En una encuesta viral en redes sociales la eligieron como la árbitra más linda del país, pero la antioqueña Mariana Quintero Serna lo que realmente quiere y por lo que trabaja todos los días es para convertirse en la mejor árbitra de Colombia. Y va por buen camino, pues gracias a su desempeño ya ha sido elegida para pitar las tres últimas finales de la Liga Femenina.
La jueza, que ajusta 10 años en el arbitraje, se inició en este camino cuando aún estaba en el colegio, en décimo grado. También hizo parte de un club en su barrio, pero, tras participar en los interclases de fútbol, su profesor de inglés la invitó a ser parte de la Corporación Arbitral, Social y Deportiva de Antioquia (Casda), y aceptó.
En su primer día no solo demostró condiciones y carácter para el juzgamiento, sino que también le gustó. Y como al año siguiente se iba a dar inicio a la Liga Femenina también pensó en que era una buena oportunidad.

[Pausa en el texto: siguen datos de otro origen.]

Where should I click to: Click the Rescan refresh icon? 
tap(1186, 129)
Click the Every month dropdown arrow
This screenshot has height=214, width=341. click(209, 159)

A los 17 años, con disciplina y con una disposición total, Mariana arrancó en el mundo del arbitraje. Aunque al principio le costó un poco, pues como ella misma dice: “somos humanos y nos podemos equivocar”, el gusto que le tomó a ser juez la llevó a seguirse preparando para alcanzar nuevas metas.
Un día, cuando le fue mal en un partido, recibió tantos insultos que alcanzó a pensar en dejar su pasión por impartir justicia, pero en el fondo de su corazón Mariana sintió que debía seguir, que quería luchar, ganarse el respeto de la gente.

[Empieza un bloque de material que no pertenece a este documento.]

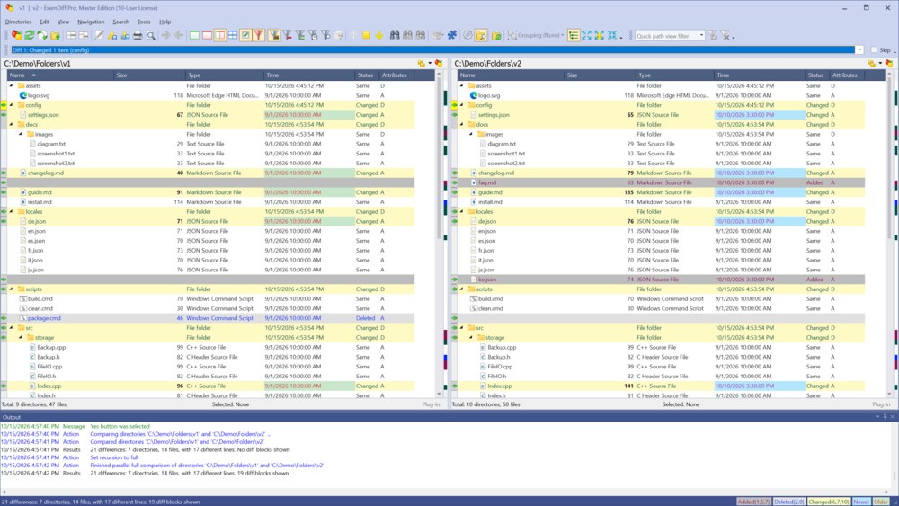Click the Print icon in toolbar
Image resolution: width=899 pixels, height=506 pixels.
click(138, 36)
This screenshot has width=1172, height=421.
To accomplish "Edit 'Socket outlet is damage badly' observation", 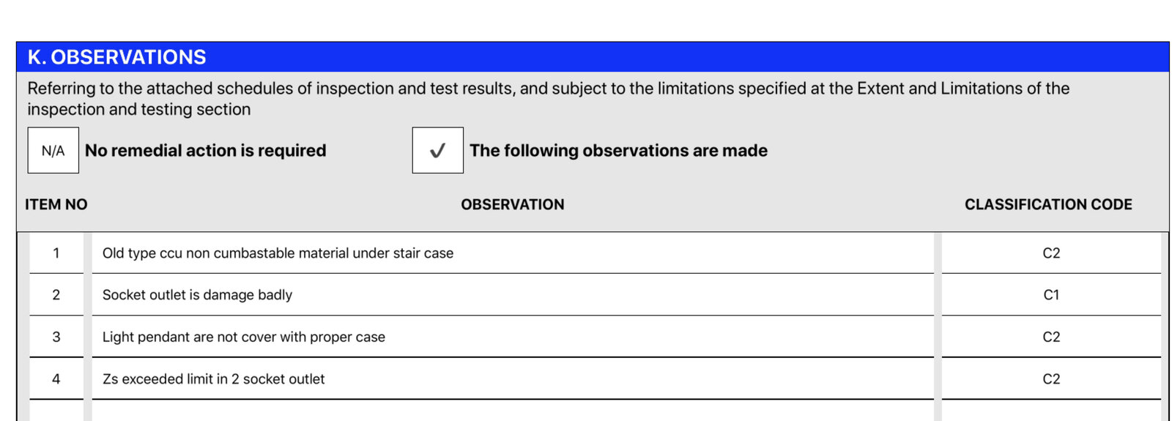I will 513,295.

“El camino ha sido duro, difícil, pero ha valido la pena. La Liga ha aumentado en tiempo de competencia y poco a poco tanto las jugadoras como nosotras hemos evolucionado, seguimos en el proceso de ser cada vez mejores y aunque no es fácil seguimos creciendo”, sostiene la juez, quien tiene como gran referente mundial a la francesa Stéphanie Frappart.
En Antioquia su espejo a seguir es Wílmar Roldán, quien además de ser el líder de Casda, se preocupa en cada jornada por hacer la retroalimentación que Mariana agradece, pues solo así sigue creciendo.

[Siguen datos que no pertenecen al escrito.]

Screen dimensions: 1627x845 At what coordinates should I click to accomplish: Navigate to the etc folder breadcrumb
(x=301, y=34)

Y en ese proceso de crecimiento, esta mujer también se esfuerza por estar físicamente mejor cada día. Tras cada partido analiza su actuación para ver en qué falló, en qué acertó y en lo que puede seguir mejorando, ya que su meta es convertirse en juez internacional.
Sus padres y sus hermanos han sido fundamentales, siempre la han apoyado y aunque al principio prefirieron no ir mucho a los estadios porque no soportaban lo que le gritaban desde las tribunas, siempre la han respaldado para que cumpla sus sueños.
Pero como les pasa a los árbitros profesionales, Mariana tiene que dedicarse a otra profesión para poder tener un respaldo económico constante. Por ello trabaja en el Inder Medellín, otra ocupación que le llena el alma, pues está dedicada a formar deportistas (porristas) en las Escuelas Populares del Deporte, un lugar donde además de ser feliz aporta para un mejor bienestar de los niños y niñas de la comunidad, que ven en el deporte un instrumento para progresar.
Ahora, además de su familia, Mariana cuenta con otra gran motivación: su hijo Máximo, que ya tiene 3 años de edad, y a quien la jueza sueña con ver jugar fútbol y con que la acompañe a los estadios.
En su ilusión de ser árbitra internacional, ella sueña con juzgar en los Juegos Olímpicos, un Mundial, la Copa Libertadores, la Sudamericana o una Copa América.
Otra de sus metas es llegar a juzgar un partido profesional del fútbol masculino. Para eso se prepara cada día tanto en la parte reglamentaria como en su estado físico.
Condiciones, carácter y ganas de triunfar le sobran.